History hasn't been so kind to Deep Impact, and perhaps that's not right. Perhaps it hasn't gotten it's fair shake. In the world of mostly-bad big budget Hollywood blockbusters, Deep Impact is one of the better end-of-the world pictures. Pitted against Armageddon in the summer of 1998, Leder's doomsday film is worlds above Michael Bay's uninspired Aerosmith-fueled crap-fest. And by no means is this film perfect. Neil Degrasse Tyson probably throws his iPad at the screen when it's on HBO. The idea of landing a spaceship on an giant asteroid and igniting a nuclear bomb in the core of it is a bit over the top. There's some obviously bad performances (Leelee Sobieski & Elijah Wood being two of them). But if you can suspend disbelief, there is some meat on the bones. The build up of the story is done well, and never really falls off the tracks. The ongoing story threads: the government trying to minimize the destruction, the media reporting it, the general population processing the reality of what's going on, the astronauts on their mission to save the world - they all move through the film without really petering out. The idea of a lottery system in place for an emergency evacuation is actually impressively detailed and has a certain moral component to it. Jenny Lerner's conflict with her father marrying a younger woman touches on the micro part of the story. Morgan Freeman isn't bad as the first President of the United States with a tattoo. The special effects are quite solid, they even feel quite ahead of their time. Robert Duvall is good in anything you put him in. There's some accidental comedy too, like the guy reading the newspaper in Washington Square Park at a time when it makes absolutely NO sense to be reading one. There's something seductive about Deep Impact, even if it is just a guilty pleasure that has you waiting to see the big climax. But an argument can be made that there's more it than that. Such as the beautiful score playing through the end credits.

The Station Agent

Thomas McCarthy, 2003
2/5
Fin (Peter Dinklage) is a train enthusiast who was born with dwarfism. When his friend dies and the train shop closes, he decides to relocate to the property he inherited to live a life in isolation.
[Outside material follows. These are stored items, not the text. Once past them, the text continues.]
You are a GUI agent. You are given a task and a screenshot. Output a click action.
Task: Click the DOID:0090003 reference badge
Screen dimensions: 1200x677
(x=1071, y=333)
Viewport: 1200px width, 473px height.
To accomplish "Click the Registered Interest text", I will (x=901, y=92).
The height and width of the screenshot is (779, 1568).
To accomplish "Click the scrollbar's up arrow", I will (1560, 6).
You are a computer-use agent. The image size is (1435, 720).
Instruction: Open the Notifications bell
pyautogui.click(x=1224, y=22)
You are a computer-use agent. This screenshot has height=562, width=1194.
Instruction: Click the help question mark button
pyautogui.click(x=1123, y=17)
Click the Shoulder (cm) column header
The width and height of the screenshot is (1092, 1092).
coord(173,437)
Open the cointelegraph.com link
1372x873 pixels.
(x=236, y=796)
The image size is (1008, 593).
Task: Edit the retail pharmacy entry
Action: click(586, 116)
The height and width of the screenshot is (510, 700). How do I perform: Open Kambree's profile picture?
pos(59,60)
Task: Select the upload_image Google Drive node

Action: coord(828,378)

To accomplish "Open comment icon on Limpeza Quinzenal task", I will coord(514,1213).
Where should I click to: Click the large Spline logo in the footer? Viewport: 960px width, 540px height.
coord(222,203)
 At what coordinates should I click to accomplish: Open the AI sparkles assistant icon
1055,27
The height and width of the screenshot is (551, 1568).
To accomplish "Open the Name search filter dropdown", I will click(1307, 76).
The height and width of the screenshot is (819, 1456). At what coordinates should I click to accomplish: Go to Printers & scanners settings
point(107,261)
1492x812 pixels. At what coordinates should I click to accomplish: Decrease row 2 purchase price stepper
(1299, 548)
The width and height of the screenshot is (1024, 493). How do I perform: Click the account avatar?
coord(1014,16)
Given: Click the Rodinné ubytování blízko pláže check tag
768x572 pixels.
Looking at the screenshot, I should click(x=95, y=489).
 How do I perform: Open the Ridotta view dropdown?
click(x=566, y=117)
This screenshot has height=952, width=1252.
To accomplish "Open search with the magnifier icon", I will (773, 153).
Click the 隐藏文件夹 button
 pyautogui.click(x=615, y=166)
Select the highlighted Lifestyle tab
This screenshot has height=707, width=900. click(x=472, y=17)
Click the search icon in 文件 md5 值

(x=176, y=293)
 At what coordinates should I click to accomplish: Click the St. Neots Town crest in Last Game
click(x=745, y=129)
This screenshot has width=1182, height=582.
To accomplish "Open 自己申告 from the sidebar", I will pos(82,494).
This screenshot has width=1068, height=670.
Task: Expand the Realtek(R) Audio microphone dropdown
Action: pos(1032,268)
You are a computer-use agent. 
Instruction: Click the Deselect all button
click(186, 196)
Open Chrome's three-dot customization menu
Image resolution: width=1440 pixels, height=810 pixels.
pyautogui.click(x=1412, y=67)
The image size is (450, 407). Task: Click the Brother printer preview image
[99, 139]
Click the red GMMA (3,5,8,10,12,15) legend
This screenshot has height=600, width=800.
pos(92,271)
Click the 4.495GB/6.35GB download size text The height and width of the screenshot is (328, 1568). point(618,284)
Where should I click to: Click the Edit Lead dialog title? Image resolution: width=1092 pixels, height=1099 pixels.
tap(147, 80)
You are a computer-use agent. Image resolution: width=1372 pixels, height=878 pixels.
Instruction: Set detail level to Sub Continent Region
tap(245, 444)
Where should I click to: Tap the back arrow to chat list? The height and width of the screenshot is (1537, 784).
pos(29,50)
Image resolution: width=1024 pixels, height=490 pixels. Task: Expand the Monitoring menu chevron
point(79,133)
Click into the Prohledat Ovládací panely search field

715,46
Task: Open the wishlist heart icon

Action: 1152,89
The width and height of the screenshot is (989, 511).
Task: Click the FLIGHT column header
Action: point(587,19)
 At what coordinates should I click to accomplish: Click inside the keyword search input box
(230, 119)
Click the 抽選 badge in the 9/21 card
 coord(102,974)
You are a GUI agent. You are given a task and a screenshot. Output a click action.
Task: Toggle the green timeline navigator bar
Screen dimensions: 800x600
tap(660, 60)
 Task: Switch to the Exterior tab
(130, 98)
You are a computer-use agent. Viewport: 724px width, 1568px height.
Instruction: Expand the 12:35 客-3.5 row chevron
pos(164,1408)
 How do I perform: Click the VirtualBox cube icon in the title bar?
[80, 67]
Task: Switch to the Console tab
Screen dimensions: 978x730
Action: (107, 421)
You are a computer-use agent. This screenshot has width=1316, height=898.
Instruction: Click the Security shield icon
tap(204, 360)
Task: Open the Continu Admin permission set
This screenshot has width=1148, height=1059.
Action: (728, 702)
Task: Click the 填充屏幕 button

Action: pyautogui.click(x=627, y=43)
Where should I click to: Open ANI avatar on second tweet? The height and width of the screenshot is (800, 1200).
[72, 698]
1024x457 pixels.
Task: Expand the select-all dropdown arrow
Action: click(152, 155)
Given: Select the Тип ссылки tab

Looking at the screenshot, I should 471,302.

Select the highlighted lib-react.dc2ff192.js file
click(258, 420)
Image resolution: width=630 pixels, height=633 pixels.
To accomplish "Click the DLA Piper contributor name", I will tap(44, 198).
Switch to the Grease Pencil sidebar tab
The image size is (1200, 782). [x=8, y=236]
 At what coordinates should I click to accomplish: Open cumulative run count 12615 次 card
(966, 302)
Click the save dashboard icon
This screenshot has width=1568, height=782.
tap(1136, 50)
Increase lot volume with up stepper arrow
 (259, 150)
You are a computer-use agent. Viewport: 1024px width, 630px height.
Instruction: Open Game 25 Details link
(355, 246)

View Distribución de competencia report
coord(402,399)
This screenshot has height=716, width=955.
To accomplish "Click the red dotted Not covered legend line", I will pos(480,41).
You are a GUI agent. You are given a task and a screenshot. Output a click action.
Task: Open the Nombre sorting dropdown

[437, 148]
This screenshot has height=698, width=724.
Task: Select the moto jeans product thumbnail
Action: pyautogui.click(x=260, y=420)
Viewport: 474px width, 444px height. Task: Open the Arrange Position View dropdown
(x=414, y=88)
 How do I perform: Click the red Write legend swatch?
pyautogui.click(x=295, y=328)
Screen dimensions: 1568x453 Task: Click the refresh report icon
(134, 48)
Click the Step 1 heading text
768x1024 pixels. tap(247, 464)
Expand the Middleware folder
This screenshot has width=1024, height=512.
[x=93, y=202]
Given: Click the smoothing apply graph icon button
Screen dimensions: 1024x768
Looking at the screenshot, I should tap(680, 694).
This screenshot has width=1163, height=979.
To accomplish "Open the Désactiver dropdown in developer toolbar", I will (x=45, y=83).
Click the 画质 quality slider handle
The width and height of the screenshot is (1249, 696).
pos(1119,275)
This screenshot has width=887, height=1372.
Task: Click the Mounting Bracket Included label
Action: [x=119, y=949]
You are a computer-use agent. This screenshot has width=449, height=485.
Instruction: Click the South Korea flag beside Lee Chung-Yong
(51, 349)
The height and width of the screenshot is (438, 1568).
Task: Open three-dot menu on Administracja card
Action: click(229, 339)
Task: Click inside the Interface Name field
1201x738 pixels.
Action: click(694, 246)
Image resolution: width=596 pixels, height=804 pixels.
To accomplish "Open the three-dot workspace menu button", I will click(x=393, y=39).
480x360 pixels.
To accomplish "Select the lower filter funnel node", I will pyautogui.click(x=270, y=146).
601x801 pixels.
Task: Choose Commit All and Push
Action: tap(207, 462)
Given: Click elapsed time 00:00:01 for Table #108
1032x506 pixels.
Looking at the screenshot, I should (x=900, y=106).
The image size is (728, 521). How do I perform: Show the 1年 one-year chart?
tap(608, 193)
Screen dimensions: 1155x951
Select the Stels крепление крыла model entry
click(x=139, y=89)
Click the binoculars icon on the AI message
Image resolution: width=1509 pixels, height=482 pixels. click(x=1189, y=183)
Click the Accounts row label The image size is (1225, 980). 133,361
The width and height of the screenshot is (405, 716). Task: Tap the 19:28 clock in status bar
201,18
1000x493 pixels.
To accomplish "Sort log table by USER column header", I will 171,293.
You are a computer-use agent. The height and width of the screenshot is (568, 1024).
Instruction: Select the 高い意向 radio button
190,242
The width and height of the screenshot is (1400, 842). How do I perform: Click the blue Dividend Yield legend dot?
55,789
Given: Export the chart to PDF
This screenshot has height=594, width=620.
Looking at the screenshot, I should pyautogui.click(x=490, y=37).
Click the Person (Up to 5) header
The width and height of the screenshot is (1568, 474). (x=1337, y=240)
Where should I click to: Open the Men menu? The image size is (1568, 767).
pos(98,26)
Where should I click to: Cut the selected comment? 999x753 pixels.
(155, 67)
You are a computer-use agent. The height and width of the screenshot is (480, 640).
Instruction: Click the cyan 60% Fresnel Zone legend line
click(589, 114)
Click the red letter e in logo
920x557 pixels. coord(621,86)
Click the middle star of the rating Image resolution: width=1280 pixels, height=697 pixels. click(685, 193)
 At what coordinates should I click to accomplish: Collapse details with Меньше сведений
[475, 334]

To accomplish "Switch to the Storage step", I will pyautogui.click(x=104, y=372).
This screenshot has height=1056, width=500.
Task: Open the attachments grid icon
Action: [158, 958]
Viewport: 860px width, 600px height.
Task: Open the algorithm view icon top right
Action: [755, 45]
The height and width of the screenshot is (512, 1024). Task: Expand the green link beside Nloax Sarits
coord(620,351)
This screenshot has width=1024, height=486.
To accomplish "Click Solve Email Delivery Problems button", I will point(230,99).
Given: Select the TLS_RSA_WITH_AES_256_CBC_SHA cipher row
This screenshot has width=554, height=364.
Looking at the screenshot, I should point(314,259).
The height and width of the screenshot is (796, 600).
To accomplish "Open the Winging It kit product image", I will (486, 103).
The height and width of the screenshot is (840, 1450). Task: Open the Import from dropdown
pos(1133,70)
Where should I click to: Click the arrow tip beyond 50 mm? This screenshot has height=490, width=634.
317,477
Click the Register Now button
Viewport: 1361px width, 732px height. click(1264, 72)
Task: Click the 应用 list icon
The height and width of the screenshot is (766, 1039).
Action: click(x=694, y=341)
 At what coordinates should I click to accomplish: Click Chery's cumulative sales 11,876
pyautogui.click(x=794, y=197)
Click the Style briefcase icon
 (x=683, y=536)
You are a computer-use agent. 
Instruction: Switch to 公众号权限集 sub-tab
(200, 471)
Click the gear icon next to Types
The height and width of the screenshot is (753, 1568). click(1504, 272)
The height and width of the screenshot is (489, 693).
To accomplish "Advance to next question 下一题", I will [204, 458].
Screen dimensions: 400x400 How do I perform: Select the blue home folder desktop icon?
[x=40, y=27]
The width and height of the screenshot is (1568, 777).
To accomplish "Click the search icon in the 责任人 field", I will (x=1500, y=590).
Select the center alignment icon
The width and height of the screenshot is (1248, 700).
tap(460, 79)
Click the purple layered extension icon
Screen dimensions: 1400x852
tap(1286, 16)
McCarthy succeeds in drawing the sympathy early. Fin's world in Hoboken is an unforgiving one. He is laughed at by the children in the streets, pointed at by the people in the grocery store. When his friend passes, you can't blame him for wanting to get the hell out of the hell he is living in. The only thing that Hoboken had to offer was a job and a companion. Both of those are gone. He hasn't even seen the small bit of land he inherits but assumes it's an upgrade from the status quo. The backdrop of the run-down rail-yards and miles of power lines doesn't necessarily paint a warm landscape. Fin is a man who has been faced with adversity all of his life but also struggles with geographical limitations. Getting through his days are work, not because of physical limitations but because of the world around him. He appears to be on the edge of complete surrender by the time that he walks to Newfoundland. He's convinced that the one genuine person has died, and there's not another one left in the world. When he arrives in the small town, the ridicule is diminished but still present. When the friendly souls surface, it almost feels as if he is the one who passed and he is in some kind of strange afterlife. The film has a certain mythical quality to it in that sense. Food truck Joe is too friendly, to the point of being disconcerting. This works against his character too, because he truly seems like a person of unlimited patience and persistence. While McCarthy's simple story is earnest, at times it feels like it's dragging. While Dinklage is clearly a talented actor and provides a layered performance, when he finally opens up to Joe and Olivia he doesn't lay a lot out there. That's disappointing because the film  is really a character study, built for Fin. He succeeds in constructing the beaten man, but fails at showing us a man who has truly opened up even though the story forces him to. Not that he needed to make an embellished character arch with a happily-ever-after conclusion, it would have been nice to see Fin truly conquer something within himself, rather than just crack a smile.